Ottava scena.  E si fa tardi. 

Non potevo risparmiargli la querelle sulle nutrie. Professionale: “L’ Università degli studi di Padova sta studiando le loro abitudini. Si sta scoprendo che oltre i cunicoli scavano anche piccole grotte di raccordo. Quello che è successo l’altro giorno a Mogliano è stato probabilmente proprio questo. L’acqua dopo la pioggia ha raggiunto uno di questi vuoti e si è creata una breccia sul corpo arginale. Per fortuna è successo proprio dove abbiamo realizzato le vasche di laminazione”. “Comunque il vero problema è il cambiamento climatico, le precipitazioni sono intense e concentrate. Non esiste il rischio zero, sarà dura nei prossimi anni.

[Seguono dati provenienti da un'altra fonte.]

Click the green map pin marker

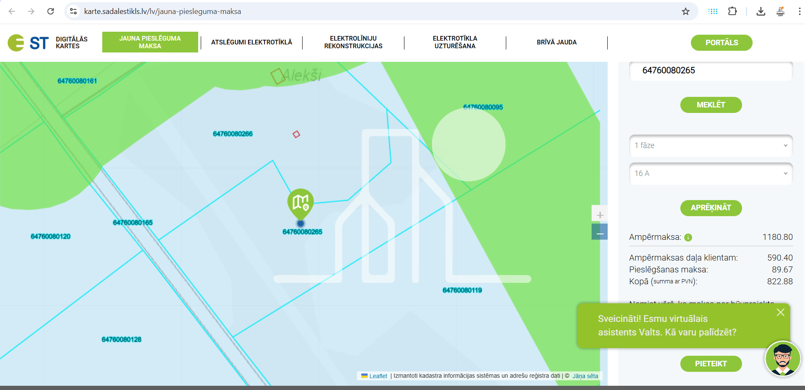pyautogui.click(x=300, y=203)
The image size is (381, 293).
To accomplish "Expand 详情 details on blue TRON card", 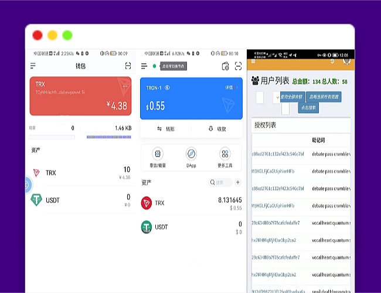I will tap(230, 87).
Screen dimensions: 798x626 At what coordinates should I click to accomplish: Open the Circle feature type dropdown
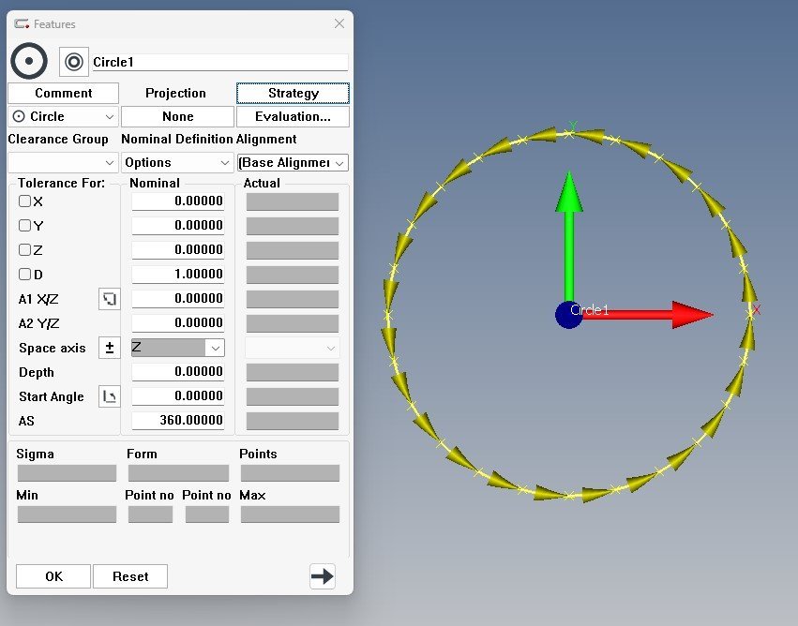63,117
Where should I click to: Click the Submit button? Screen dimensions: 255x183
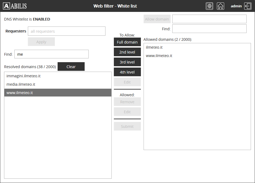coord(127,127)
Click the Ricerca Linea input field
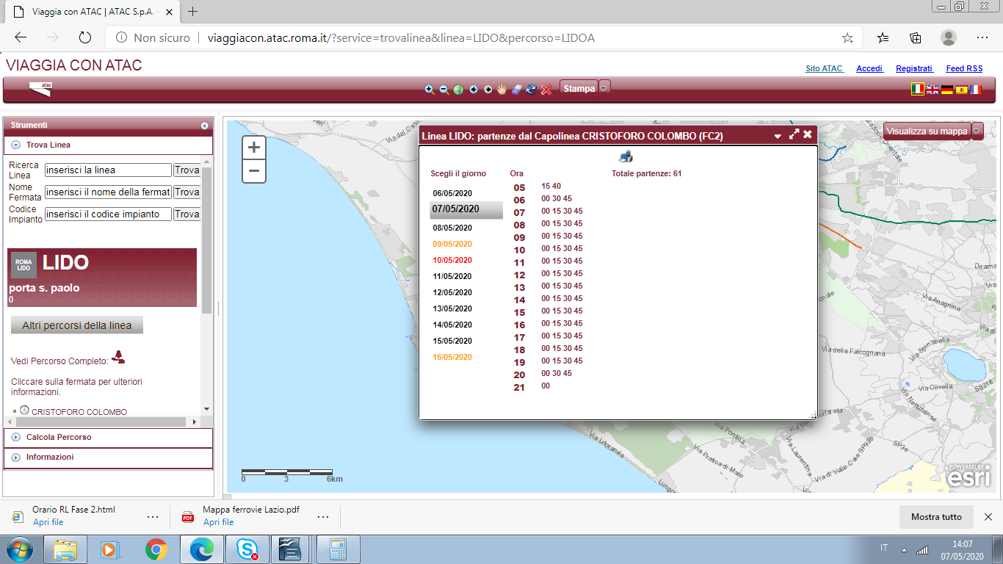 click(x=108, y=170)
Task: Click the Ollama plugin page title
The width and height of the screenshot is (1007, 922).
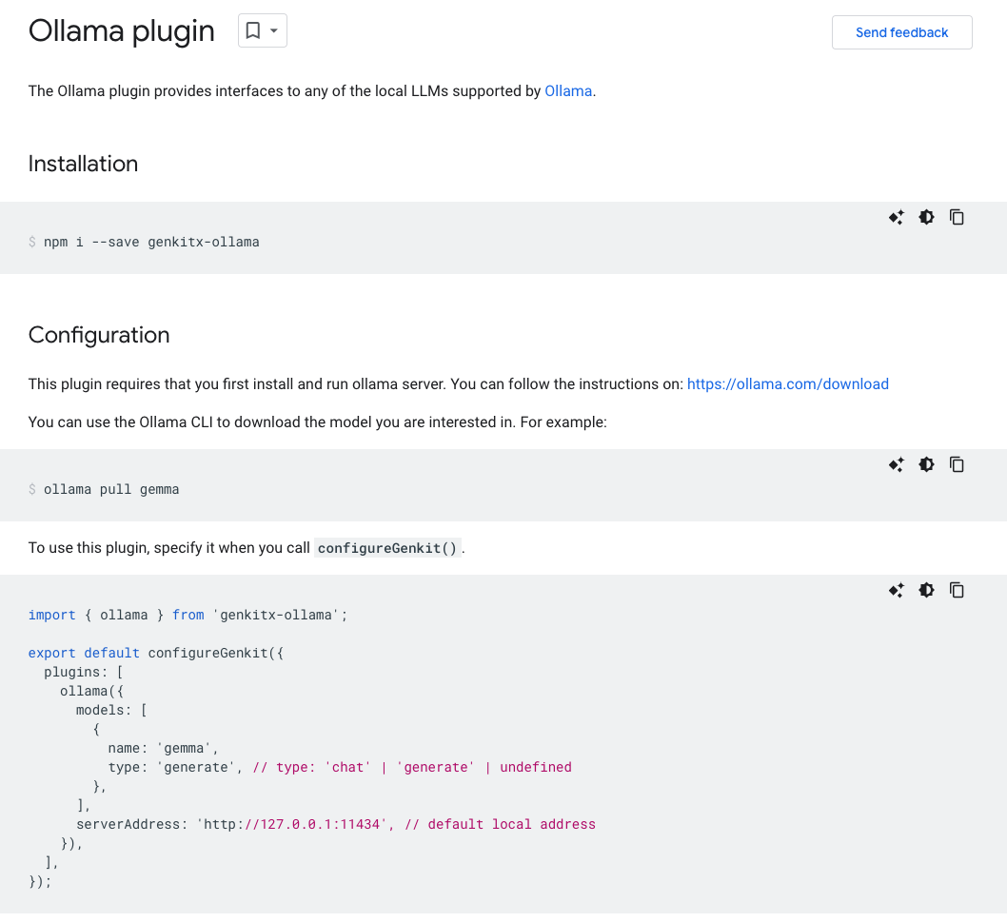Action: (122, 31)
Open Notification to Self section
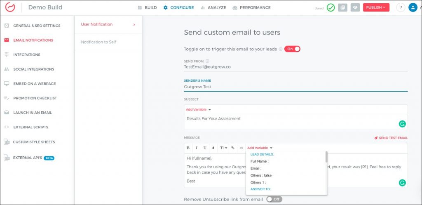The width and height of the screenshot is (422, 205). pyautogui.click(x=98, y=42)
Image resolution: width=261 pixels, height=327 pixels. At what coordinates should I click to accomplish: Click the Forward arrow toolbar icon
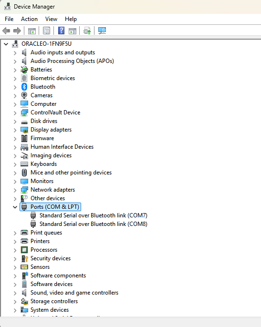coord(17,31)
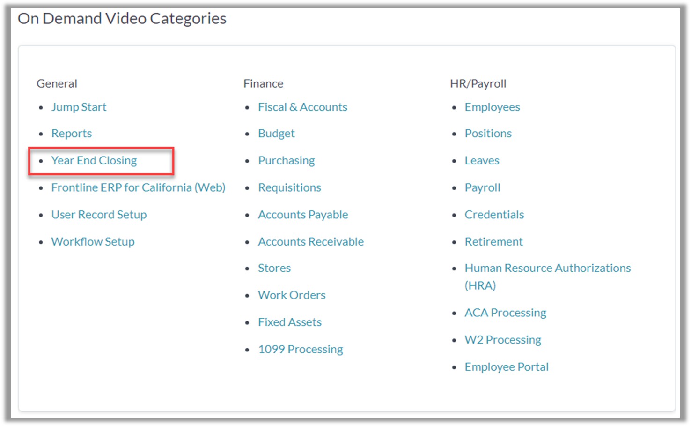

Ad esempio ricordo che in un giorno di luglio di qualche anno fa eravamo in questa stanza con un bel sole fuori e ci hanno chiamato d’urgenza perché a Piombino Dese c’era il diluvio ed erano sott’acqua.”

Nona scena. Appunti.

Comunque è mezzogiorno, un collaboratore si affaccia in ufficio, realizzo che sto esagerando. Saluto, ringrazio, a presto. Appena sono in bicicletta mi rendo conto che non riuscirò mai a condensare quella sfilza di appunti in una paginetta. Mi arginerò.

Otello Bison
Otello Bison scrive a tempo pieno dividendosi tra narrativa e divulgazione storica. Collabora al “ILDIARIOONLINE.IT” su temi ambientali e locali.